_EXERCISE PASSAGE_

┌──

Invitation from James Serra
I found T-SQL Tuesday just in time for this first post, and I’m looking forward to participating.
What career risks have you taken?
The year was 1997. I was delivering pizzas when an opportunity came along to intern at a small medical management software company. They threw me straight into months of SQL training. It was Oracle SQL, and I loved it immediately.
Over the next few years, I learned so much. Query optimization, scripting, best practices. The internet was taking off, the company went public. I had it made.
Then everything went sideways. I survived a few rounds of layoffs, but eventually, I too was out of my dream job. There wasn’t anything available in the small college town I was in that was close to the job I had and still wanted. It was time to take a risk.
So I moved to Seattle.
I wish I could say I had a job lined up. I almost did. I made it to a late-stage interview and decided it was time to make things happen. I found an inexpensive apartment with a commute and signed a lease. I started making plans to move.
I didn’t get the job.
Seattle is beautiful, and there are many more opportunities in the city for a tech job than where I was, so I moved anyway.
The first few months were very hard. But it didn’t take long before I had a job. I had to pay rent after all. I found work over the next 6 months:
- A maintenance man at an apartment complex
- Stocking shelves overnight at Target
- A customer service representative on the phones at a bank call center
None of these roles was anything like what I was looking for, but it was income, and the call center job had good benefits. I put my effort into the role and started finding out about what other jobs the company had to offer.
I was lucky enough to make a few connections and get a 3-month internship doing desktop support at the call center.
During that time, I focused on the problems that the team had. The biggest issue they faced was that they were asked to log their work so that it could be reported up to leadership and justify the small team. We all had BlackBerrys (not the phone, but the little text screen with a keyboard). They were integrated into the company’s email system.

└──

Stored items

┌──

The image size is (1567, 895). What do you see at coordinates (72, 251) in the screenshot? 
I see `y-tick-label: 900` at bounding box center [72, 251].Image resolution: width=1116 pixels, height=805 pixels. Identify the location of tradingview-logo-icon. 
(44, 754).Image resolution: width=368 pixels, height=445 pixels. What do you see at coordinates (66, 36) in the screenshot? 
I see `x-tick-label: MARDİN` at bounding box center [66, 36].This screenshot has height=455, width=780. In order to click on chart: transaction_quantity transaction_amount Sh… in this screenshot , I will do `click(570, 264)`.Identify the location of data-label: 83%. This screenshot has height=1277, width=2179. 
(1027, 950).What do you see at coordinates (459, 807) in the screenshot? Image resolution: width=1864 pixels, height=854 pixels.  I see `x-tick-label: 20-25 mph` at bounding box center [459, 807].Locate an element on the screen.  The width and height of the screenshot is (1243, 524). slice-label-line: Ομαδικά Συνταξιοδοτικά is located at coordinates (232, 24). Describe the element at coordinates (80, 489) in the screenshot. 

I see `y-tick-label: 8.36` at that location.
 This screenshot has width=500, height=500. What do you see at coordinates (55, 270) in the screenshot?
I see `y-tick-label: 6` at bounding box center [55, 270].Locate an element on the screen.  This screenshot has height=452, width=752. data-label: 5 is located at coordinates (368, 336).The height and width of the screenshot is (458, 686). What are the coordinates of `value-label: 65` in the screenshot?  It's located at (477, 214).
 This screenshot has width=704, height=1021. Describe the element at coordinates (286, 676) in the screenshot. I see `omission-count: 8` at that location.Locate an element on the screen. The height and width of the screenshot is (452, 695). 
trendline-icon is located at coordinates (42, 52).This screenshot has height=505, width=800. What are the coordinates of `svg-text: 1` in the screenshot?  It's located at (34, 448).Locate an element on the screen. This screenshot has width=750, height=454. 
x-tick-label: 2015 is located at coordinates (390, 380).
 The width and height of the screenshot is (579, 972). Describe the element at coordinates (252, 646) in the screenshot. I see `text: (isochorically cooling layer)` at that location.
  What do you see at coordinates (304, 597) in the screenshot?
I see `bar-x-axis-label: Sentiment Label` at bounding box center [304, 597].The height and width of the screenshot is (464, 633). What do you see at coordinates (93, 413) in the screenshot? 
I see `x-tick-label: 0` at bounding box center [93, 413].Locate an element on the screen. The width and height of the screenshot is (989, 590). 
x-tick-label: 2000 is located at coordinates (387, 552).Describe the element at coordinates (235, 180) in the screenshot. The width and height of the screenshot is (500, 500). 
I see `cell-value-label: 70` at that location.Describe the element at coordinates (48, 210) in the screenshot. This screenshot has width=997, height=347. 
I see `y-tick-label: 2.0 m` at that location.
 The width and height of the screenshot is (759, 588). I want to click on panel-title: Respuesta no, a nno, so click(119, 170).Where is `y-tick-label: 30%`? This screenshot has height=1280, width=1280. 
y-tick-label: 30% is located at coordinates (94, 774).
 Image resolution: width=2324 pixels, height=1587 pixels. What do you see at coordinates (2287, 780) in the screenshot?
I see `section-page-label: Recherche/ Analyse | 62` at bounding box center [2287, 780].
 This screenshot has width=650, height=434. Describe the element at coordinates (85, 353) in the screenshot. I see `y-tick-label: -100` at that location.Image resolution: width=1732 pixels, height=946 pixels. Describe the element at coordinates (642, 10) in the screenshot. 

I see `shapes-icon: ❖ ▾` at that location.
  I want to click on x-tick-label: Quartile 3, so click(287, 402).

└──

_WORK REQUEST_
Can you carry on the post about taking a career risk by moving to Seattle, picking up after its final sentence? You won't need the listing for this.

_RESPONSE BOX_
I built a small database application that connected to email and would scrape formatted emails into the database. This let us techs send a quick note via BlackBerry when we went out on call, and it would automatically compile into a report at the end of the week. The team loved it.
It wasn’t long before the risks paid off, and I was able to get a permanent position doing scorecard reporting for the phone reps across all sites. That role was also my introduction to SQL Server and T-SQL, which became my native dialect over the coming years.
Since then, I’ve made two other significant moves away from data. The first was into change and issue management, which introduced me to business concepts and risk frameworks I didn’t have before. The second was leaving to support an IT department as a risk management partner. Both times, I thought I was stepping away from my career. Both times, I came back to data with a broader perspective that I couldn’t have gotten any other way. My SQL background made me useful in every role along the way, because I could always do my own analysis.
Looking back, the risks that felt the most uncertain in the moment are the ones I’m most grateful for now. If you’re sitting on a decision that scares you a little, that might be the signal worth listening to.